Pour vous occuper l’esprit sous la chaleur estivale de ce week-end, je vous invite à lire « La cité de la joie ». Côté chaleur, vous sentirez qu’il y a bien pire, mais en ce qui concerne le confort qui vous entoure, vous l’oublierez en vous laissant guider dans un des bidonvilles les plus pauvres de Calcutta.

L’Inde a connu dans les années 70 et 80 une accélération de la pauvreté, ce qui a poussé des millions de gens à s’installer dans des cloaques où la dignité humaine paraît oubliée. Hasari Pan est l’exemple type des paysans dont les terres ont tant souffert de sécheresse qu’ils ont du partir à la ville avec leurs familles pour trouver du travail. L’arrivée à Calcutta, vue à travers ses yeux, fait peur tant elle est peuplée, vivante, labyrinthique. Comment trouver du travail et gagner quelques roupies pour nourrir sa famille ? Là où rien ne se fait sans relations géographiques ou liens familiaux et amicaux, il parvient à trouver un « rickshaw » (une sorte de charrette où l’homme se place entre les brancards pour la tirer) pour transporter des clients pressés à travers la ville déjà embouteillée.

Parallèlement, nous suivons l’arrivée du prêtre français Paul Lambert, qui, lui, choisit délibérément de vivre au cœur du bidonville surnommé « la cité de la joie » afin d’être auprès des plus pauvres. L’adaptation au milieu est dur, entre la vermine qui pullule, les égouts débordants, la chaleur suffocante et la souffrance de chaque homme, femme et enfant due à la faim et à la maladie. Paul fait sa place en aidant ceux dans le besoin et en donnant de l’amour à chacun.

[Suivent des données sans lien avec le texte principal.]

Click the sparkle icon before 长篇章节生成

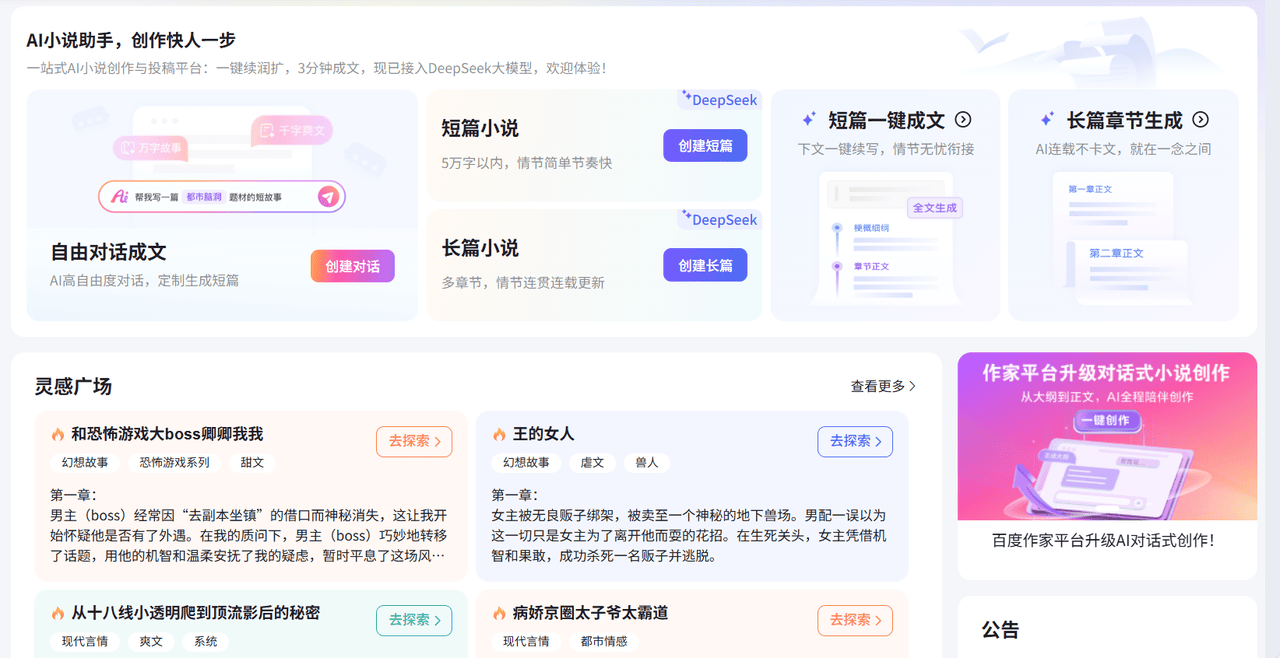pos(1047,120)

Le récit est romancé mais est formé de témoignages glanés ici et là, afin de décrire la vie à Calcutta de la manière la plus réaliste qui soit. Les faits sont réels et les personnages ont bel et bien existé, ce qui ne peut que toucher le lecteur au plus profond tant la misère est omniprésente. Et malgré tout, chaque témoignage revient sur le bonheur que tout être trouve au fond de lui en certaines circonstances, et sur l’espoir porté en un avenir meilleur. Comment trouver de telles ressources en soi, et en retirer de la force pour continuer à vivre un quotidien loin d’être rose ?

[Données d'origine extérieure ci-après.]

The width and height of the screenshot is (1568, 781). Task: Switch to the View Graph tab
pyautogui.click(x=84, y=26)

L’incompréhension règne en filigrane sur l’absence de réaction du gouvernement en place pour améliorer les conditions de vie des Indiens. De même, les bakchichs sont monnaie courante et on ne peut rien obtenir sans débourser quelques roupies, ce qui place sans cesse les pauvres dans un état de manque et les empêche de sortir de leur condition. Fort heureusement, la volonté d’une poignée d’hommes et de femmes tels que Mère Teresa ou Paul Lambert permettent une élévation spirituelle et médicale de cette société jusque là délaissée. L’entraide, l’amour et l’espoir sont les valeurs portées par le peuple indien, et ce livre en est le porte-parole idéal. Les lecteurs sensibles auront peut-être bien du mal à supporter quelques passages descriptifs, mais ils sortiront grandis de ne pas avoir flanché et d’avoir soutenu, à travers ces lignes, ces gens qui, eux, finissent toujours par être heureux avec le peu qu’ils ont. Incontournable.